Aims: The aims of this study are (i) to develop a population pharmacokinetic model of enzyme activity in Gaucher-type 1 (GD1) patients after intravenous administration of enzyme replacement therapy (ERT), and (ii) to establish an exposure-efficacy relationship for bone marrow infiltration to propose dose adjustments according to patient covariate values.
Methods: A prospective follow-up, semi-experimental multi-centre study was conducted in four hospitals to evaluate the pharmacokinetics, efficacy and safety of ERT in GD1 patients. Twenty-five individuals with 266 glucocerebrosidase (GCase) observations in plasma and leukocytes and 14 individuals with 68 Spanish magnetic resonance imaging (S-MRI) observations were enrolled.
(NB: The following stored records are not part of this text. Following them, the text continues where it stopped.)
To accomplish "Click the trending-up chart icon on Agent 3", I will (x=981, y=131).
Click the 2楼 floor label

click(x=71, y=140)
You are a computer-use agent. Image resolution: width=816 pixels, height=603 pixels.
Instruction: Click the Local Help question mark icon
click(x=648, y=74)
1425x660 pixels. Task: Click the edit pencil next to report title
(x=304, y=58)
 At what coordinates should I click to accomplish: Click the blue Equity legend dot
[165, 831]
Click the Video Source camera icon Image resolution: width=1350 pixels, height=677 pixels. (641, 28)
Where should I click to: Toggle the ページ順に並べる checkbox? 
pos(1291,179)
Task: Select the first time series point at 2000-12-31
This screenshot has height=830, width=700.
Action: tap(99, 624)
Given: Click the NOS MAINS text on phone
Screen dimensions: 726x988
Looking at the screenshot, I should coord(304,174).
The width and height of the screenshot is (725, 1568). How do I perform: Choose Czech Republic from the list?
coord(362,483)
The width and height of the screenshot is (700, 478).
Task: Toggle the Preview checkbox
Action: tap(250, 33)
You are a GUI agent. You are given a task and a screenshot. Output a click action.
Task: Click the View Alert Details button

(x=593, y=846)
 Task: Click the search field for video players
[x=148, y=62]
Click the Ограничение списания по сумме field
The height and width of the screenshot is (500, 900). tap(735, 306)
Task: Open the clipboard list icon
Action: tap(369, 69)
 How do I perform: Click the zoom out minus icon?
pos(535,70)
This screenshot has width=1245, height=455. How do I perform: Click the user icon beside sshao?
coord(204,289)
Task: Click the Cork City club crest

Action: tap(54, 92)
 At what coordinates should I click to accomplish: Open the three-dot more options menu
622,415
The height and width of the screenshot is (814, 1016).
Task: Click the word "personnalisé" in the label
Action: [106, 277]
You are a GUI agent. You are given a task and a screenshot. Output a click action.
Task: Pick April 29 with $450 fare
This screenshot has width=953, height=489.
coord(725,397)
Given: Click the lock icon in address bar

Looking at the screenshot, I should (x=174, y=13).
Results: A two concatenated compartment model with zero-order endogenous production and first-order distribution (CL ₁  = 3.85 × 10 ^-1 L/d) and elimination (CL ₂  = 1.25 L/d) allowed GCase observations in plasma and leukocytes to be described, respectively. An exponential time dependency (k _T  = 6.14 × 10 ^-1 d ^-1 ) effect on CL ₁ was incorporated. The final exposure-efficacy model was a longitudinal logistic regression model with a first-order Markov element. An E _max function (EC ₅₀  = 15.73 U/L and E _max  = 2.33) linked steady-state concentrations of GCase in leukocytes to the probability of transition across the different S-MRI stages.
Conclusion: A population pharmacokinetic model successfully characterized the leukocyte activity-time profiles of GCase following intravenous administration of ERT in GD1 patients together with an exposure-efficacy relationship in bone marrow using Markovian elements. The information obtained from this study could be of high clinical relevance in individualization of ERT in GD1 patients, as this could lead to anticipative decision-making regarding clinical response in bone and optimal dosing strategy.
(© 2021 The Authors. British Journal of Clinical Pharmacology published by John Wiley & Sons Ltd on behalf of British Pharmacological Society.)